>>>>

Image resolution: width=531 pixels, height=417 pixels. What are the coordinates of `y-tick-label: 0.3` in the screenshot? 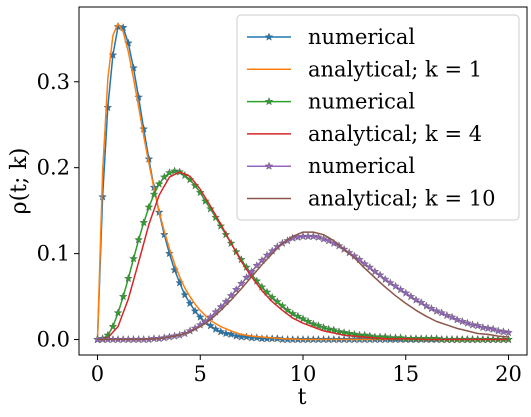 It's located at (54, 82).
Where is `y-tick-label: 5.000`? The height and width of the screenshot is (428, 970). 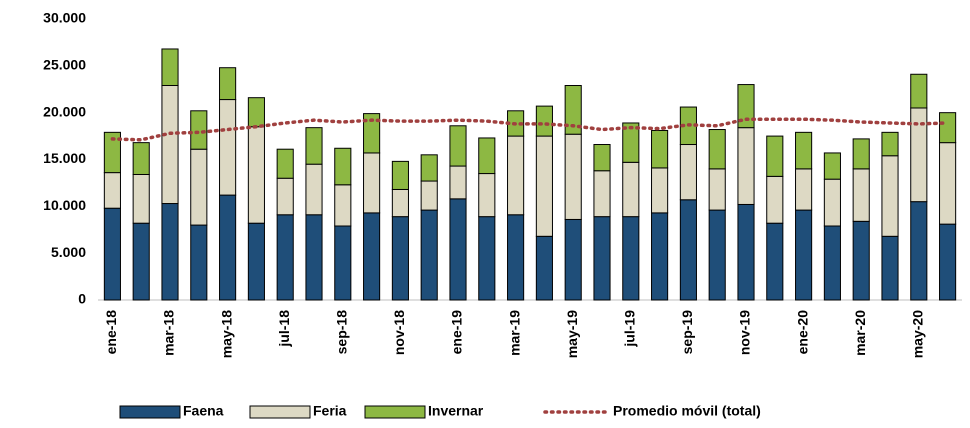 y-tick-label: 5.000 is located at coordinates (68, 252).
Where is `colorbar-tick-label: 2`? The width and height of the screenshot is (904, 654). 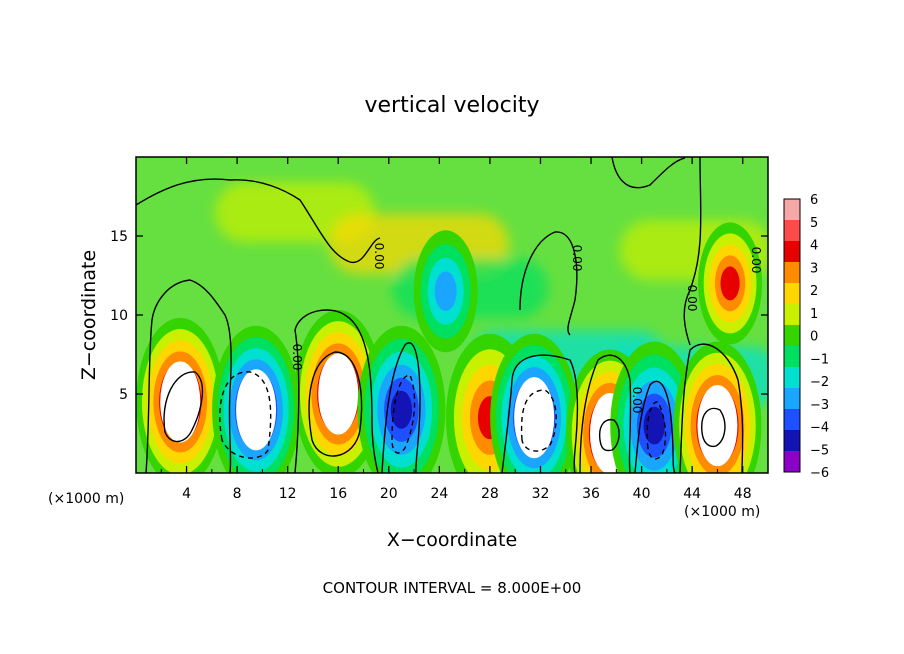
colorbar-tick-label: 2 is located at coordinates (814, 292).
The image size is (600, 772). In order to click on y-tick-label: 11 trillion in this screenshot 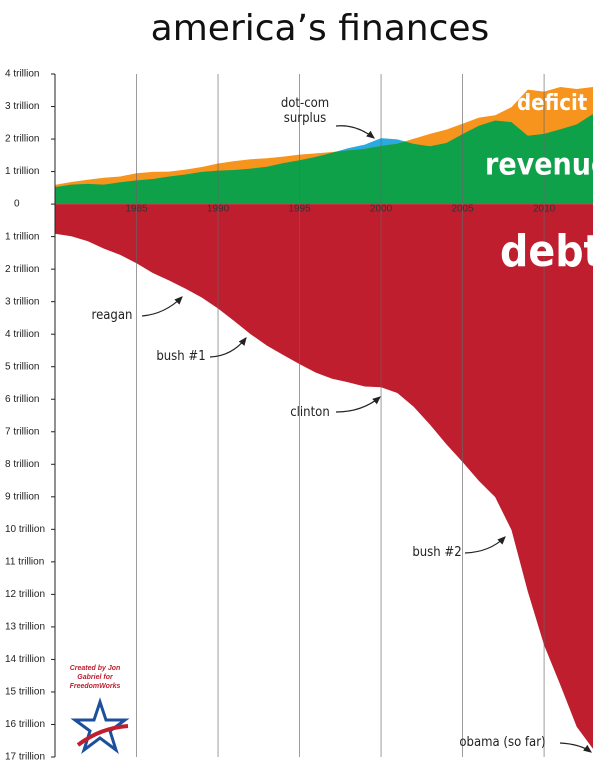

<<<<

* [PROBLEM REQUIREMENTS]
In the entries, rewrite the lines from the one containing "is (904, 654)." through the last line, inclusive, changing "screenshot" to "screen capture" and leaving everything else as it is. Leave the pictures out of your answer.

* [REPLY TO THE TASK]
Where is `colorbar-tick-label: 2`? The width and height of the screen capture is (904, 654). 
colorbar-tick-label: 2 is located at coordinates (814, 292).
The image size is (600, 772). In order to click on y-tick-label: 11 trillion in this screen capture 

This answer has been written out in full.